5.2 Watermarking Capacity

To evaluate the capacity of the algorithm to carry the watermarks, the proposed algorithm was compared to the existing algorithm under the same conditions in [9]. We chose the same watermark to embed them into maps for 2, 5, and 10 times.

As shown in Table 6, the proposed algorithm had a larger capacity and better performance than the earlier algorithm. The medium vertex in the map was created when the watermark bit was equal to 1, showing the current algorithm to have twice the theoretical capacity as the Abbas algorithm [9].

Table 6. Results for capacity testing

5.3 Invisibility

Figure 8 shows the original map (Fig. 8(a)) and watermarked map (Fig. 8(b)). As shown, the partial watermarks do not distort the map (Fig. 8(d)). Visually, the imperceptibility is very good. Figure 8(c) shows results produced using their algorithm in [9]. The fidelity is also perfect. However, as discussed, if the capacity is increased, the mark becomes more visible.

Fig. 8.
figure 8

Results of invisibility testing

The coordinates of the regular vertices in the map showed no changes after the watermarks were embedded. None of the original vertices were moved. Only limited medium vertexes were created. For this reason, all changes were within the allowable range of distortion. The watermarked map is also shown, and has the same function as original map.
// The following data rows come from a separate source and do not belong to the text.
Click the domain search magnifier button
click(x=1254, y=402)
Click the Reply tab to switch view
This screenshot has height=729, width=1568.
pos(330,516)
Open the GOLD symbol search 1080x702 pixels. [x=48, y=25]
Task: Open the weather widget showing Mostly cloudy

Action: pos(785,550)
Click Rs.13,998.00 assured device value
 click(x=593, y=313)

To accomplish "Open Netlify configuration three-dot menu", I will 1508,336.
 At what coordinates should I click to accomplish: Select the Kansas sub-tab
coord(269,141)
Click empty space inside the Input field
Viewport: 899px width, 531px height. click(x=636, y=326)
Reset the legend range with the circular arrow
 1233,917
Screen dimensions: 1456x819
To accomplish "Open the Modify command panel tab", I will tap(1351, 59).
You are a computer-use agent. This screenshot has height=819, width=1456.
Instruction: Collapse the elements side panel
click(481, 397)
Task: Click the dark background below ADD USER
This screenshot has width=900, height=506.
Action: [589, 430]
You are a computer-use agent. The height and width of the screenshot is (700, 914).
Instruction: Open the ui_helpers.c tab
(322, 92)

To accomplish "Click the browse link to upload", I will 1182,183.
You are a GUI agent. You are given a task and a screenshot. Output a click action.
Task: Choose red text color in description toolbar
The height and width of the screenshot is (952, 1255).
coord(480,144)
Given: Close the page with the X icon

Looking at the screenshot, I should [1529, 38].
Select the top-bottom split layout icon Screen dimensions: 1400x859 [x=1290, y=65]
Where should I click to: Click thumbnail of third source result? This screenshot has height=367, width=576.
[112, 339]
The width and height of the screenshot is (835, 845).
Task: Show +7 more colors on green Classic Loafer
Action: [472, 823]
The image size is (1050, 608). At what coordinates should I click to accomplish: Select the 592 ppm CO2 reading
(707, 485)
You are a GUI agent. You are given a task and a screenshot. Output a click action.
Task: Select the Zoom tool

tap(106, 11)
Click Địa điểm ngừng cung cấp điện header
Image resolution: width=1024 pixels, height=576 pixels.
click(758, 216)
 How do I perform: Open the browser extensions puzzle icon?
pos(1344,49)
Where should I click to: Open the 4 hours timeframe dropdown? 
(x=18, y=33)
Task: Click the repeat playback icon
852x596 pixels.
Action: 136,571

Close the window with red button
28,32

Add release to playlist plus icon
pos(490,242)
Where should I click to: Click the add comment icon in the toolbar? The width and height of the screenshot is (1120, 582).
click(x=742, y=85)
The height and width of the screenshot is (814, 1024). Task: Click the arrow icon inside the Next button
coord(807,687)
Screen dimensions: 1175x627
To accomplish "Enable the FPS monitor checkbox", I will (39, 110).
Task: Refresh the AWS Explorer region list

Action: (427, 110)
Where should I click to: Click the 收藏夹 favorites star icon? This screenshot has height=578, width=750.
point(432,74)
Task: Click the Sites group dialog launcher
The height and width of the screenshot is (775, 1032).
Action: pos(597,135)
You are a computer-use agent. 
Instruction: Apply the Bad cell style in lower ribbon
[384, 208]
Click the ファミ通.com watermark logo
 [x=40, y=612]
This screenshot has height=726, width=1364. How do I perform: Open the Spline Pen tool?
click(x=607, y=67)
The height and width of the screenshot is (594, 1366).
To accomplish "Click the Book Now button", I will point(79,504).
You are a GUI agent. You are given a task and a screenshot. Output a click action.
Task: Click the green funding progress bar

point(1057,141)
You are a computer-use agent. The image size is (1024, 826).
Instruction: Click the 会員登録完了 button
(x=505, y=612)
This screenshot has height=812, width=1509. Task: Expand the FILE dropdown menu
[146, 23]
For vector maps, the precision of geographical coordinates is very important. That is, if the coordinates of some key vertices are wrong, the map cannot be used. For this reason, if the critical vertices are used to anchor the watermarks, the watermarked map can reach a sweet spot, striking a balance between performance of the algorithm and usability of the map. That is, if some watermarks are destroyed, the critical vertices that maintain the topology of the map are removed or changed, rendering the map useless.

6 Conclusion

In this paper, an improved robust embedding scheme is proposed for the electronic chart safety. Our method could keep the less distortion to the map and enhance the performance of the watermarking algorithm. To handle the first issue, we decrease the embedding amounts to preserve the topology space on the map, which results in the high invisibility and preserved topology for the watermarked map. To handle the second issue, we proposed one improved means, in which fewer vertices are created and embedded between two terminal points in some important straight lines or regions. We also provide analysis and experimental validation, we have shown that high capacity, and perfect invisibility and strong robustness all can be achieved based on the proposed scheme.